● **TO DO**
[1] In the article on Obamacare subsidy fraud, how many applications from the 2014 enrollment period still had unresolved inconsistencies as of April 2015?
[2] Can you rewrite the paragraph of the article on Obamacare subsidy fraud that begins "A report by the Government Accountability Office" more briefly, keeping its main facts?

● **PAGE TEXT**
□ □ □ □ □

The Obama administration is taking only a “passive” effort to stop fraudulent subsidies from being paid to some Obamacare enrollees, according to an investigation by the federal government’s non-partisan watchdog.
A report by the Government Accountability Office found that the Center for Medicare and Medicaid Services was not properly using the screening process established by the Affordable Care Act to vet applicants for Obamacare subsidies, Medicaid and other benefits. The investigation included undercover fictitious applicants who were able to easily qualify for taxpayer-funded benefits, the report said.
The report says the CMS “allowed an unknown number of applicants to retain coverage, including subsidies, they might otherwise have lost, thus producing higher costs for the federal government.”
The report continues, “While the subsidies, including those granted to GAO’s fictitious applicants, are paid to health-care insurers, and not directly to enrolled consumers, they nevertheless represent a benefit to consumers and a cost to the government.”
The report cited that already, about 431,000 applications, with about $1.7 billion in associated subsidies for the 2014 Obamacare enrollment period, still had unresolved inconsistencies as of April 2015 — several months after close of the coverage year.”
“CMS has assumed a passive approach to identifying and preventing fraud,” the GAO report says. “CMS relies on a contractor charged with document processing to report possible instances of fraud, even though CMS does not require the contractor to have fraud detection capabilities. Adopting a more strategic, risk-based approach could help identify fraud vulnerabilities before they could be exploited in the enrollment process.”

□ □ □ □ □

Records from a dataset

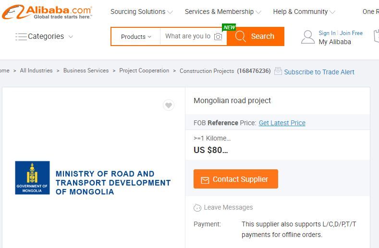Click the user profile icon
Image resolution: width=379 pixels, height=248 pixels.
[x=307, y=37]
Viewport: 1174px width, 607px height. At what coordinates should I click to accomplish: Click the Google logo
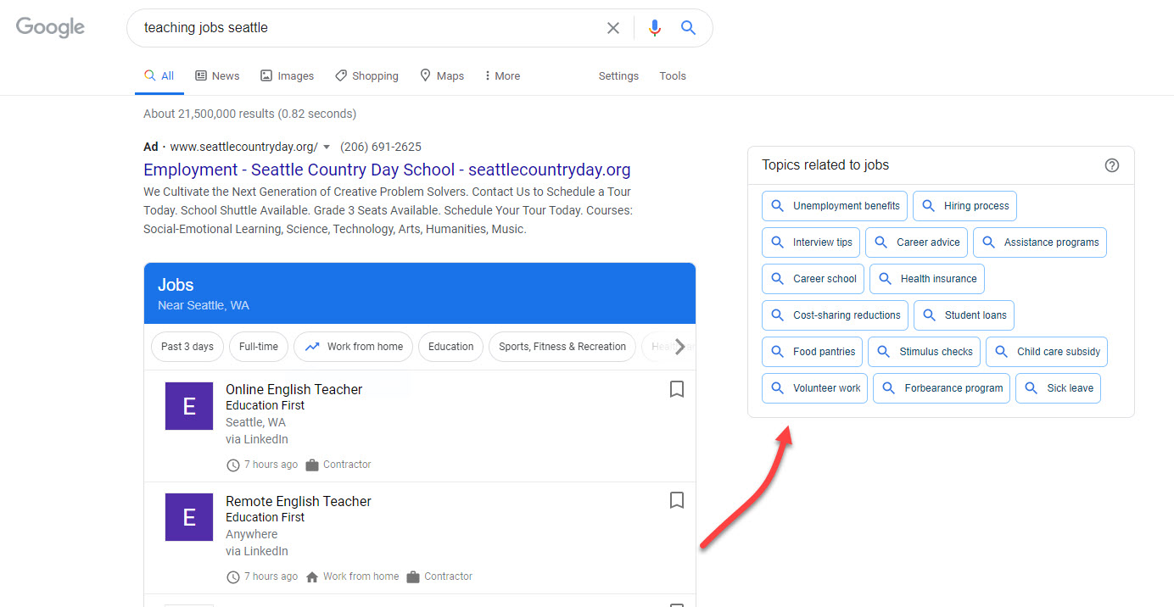click(x=50, y=27)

□ □ □ □ □

● **WRITTEN ANSWERS**
[1] About 431,000 applications.

[2] The Government Accountability Office found that the Center for Medicare and Medicaid Services wasn't properly using the Affordable Care Act's screening process to vet applicants for Obamacare subsidies, Medicaid and other benefits. Undercover fictitious applicants in the investigation easily qualified for taxpayer-funded benefits.